■ **Requirements**: Copy out every one of the rows below word for word, leaving out the pictures.

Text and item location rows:
-=-=-

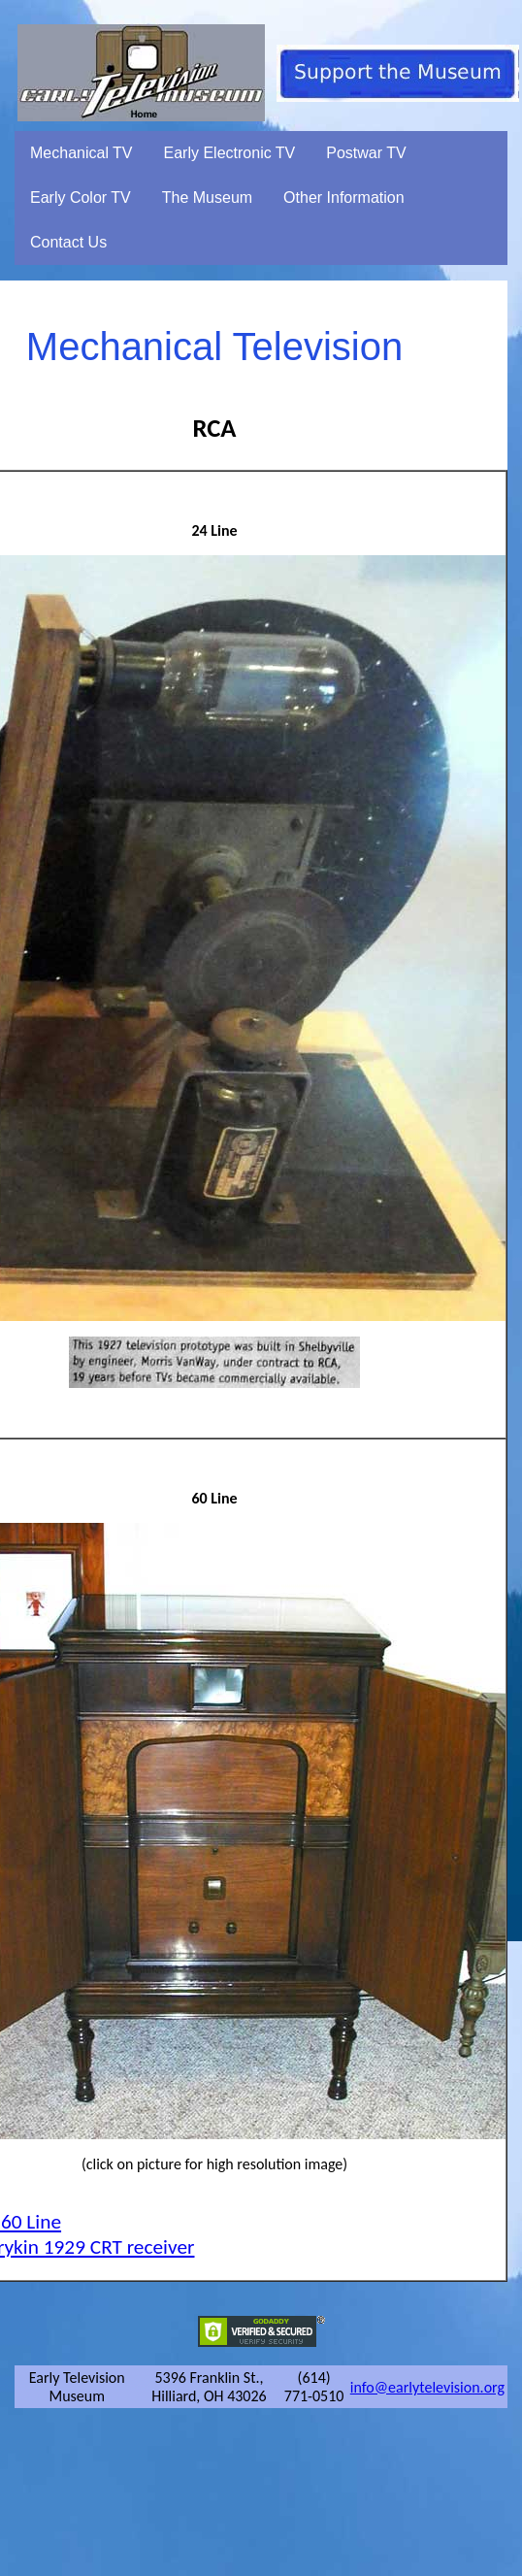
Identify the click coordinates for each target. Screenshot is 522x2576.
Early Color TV (80, 197)
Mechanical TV (81, 153)
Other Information (344, 197)
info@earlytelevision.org (427, 2387)
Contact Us (68, 242)
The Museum (207, 197)
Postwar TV (366, 153)
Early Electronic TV (230, 153)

-=-=-

■ **Expected output**:
Identify the click coordinates for each target. Screenshot is 522x2576.
Early Color TV (80, 197)
Mechanical TV (81, 153)
Other Information (344, 197)
info@earlytelevision.org (427, 2387)
Contact Us (68, 242)
The Museum (207, 197)
Postwar TV (366, 153)
Early Electronic TV (230, 153)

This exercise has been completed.